I spent a wonderful week in Cetraro, Italy, at the 9th HPC Conference. A lovely location, exceptional colleagues, and fascinating presentations and discussions on various topics relating to HPC and Grid. Prof. Lucio Grandinetti organizes a wonderful event.
A focus this year on hardware--people showing off their impressive close-to-petascale computers and talking about plans for exascale. Lest people get too proud, Jack Dongarra reminded us that on average it takes 6-8 years for the number one system on the Top 500 list to fall off the bottom. Some discussion of GPGPUs (but does anyone believe that they won't be replaced by general-purpose multicores within a few years?). Also much discussion concerning power management--but not clear how serious anyone is about the topic. (E.g., no real discussion of what tradeoffs will be made to reduce power consumption, or mention of genuinely low-power systems, such as SiCortex.)

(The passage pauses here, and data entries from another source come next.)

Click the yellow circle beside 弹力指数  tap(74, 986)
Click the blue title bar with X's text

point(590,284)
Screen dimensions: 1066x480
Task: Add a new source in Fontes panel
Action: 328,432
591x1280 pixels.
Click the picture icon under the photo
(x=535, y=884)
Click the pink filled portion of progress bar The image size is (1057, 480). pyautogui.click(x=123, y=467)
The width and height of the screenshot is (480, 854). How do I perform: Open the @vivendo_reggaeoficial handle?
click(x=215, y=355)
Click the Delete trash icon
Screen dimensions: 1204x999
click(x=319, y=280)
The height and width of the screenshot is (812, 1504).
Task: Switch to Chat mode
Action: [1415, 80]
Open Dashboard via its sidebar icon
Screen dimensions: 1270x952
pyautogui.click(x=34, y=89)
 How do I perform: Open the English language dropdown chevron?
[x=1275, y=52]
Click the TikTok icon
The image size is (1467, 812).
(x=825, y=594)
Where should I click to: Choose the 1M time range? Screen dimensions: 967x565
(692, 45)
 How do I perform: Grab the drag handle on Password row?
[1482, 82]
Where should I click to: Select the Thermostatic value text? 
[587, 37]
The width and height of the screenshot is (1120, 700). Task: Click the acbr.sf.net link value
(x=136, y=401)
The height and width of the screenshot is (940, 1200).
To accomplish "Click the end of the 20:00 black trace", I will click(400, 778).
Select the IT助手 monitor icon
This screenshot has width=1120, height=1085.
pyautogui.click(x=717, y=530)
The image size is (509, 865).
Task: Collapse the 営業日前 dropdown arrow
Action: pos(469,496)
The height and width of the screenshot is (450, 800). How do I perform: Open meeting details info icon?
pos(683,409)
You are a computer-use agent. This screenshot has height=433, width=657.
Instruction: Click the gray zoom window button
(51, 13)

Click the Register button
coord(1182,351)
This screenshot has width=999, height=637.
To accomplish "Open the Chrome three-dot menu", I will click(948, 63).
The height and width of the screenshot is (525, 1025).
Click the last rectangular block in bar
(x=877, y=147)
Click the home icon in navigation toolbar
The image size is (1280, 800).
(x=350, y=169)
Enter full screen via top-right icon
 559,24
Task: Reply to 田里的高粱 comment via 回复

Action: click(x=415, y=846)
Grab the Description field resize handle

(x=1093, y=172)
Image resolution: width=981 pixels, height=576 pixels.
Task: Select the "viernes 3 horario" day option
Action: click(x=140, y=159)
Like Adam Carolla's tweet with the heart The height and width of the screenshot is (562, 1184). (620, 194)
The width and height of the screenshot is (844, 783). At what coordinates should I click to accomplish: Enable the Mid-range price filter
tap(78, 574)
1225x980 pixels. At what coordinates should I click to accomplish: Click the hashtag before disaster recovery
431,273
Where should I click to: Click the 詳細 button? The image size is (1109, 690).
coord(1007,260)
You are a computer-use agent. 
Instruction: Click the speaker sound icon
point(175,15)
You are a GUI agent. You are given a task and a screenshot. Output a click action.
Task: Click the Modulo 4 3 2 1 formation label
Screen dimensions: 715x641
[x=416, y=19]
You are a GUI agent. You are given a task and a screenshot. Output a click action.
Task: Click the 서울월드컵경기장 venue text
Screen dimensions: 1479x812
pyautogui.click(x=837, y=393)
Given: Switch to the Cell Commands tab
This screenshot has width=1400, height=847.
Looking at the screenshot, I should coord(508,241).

Considerable discussion of "clouds" (whatever they may be) much of it naive and ill-informed. Fascinating to hear the same expansive expectations expressed (without any apparent doubts) for "clouds" as we heard five years ago from the most fullsome proponents off grids. "Soon, applications of all sorts will be hosted in the cloud." Well maybe, but big legal, business model, and sociological barriers have so far hindered hosting of core business applications as services, and those barriers seem slow to fall. "Clouds offer arbitrarily scalable computing." Scalable to infinity, for any value of infinity less than a few hundred (at least at present). "Clouds offer much simpler interfaces than grids." There isn't much to choose between say EC2 and Globus Workspace Service from the interface perspective.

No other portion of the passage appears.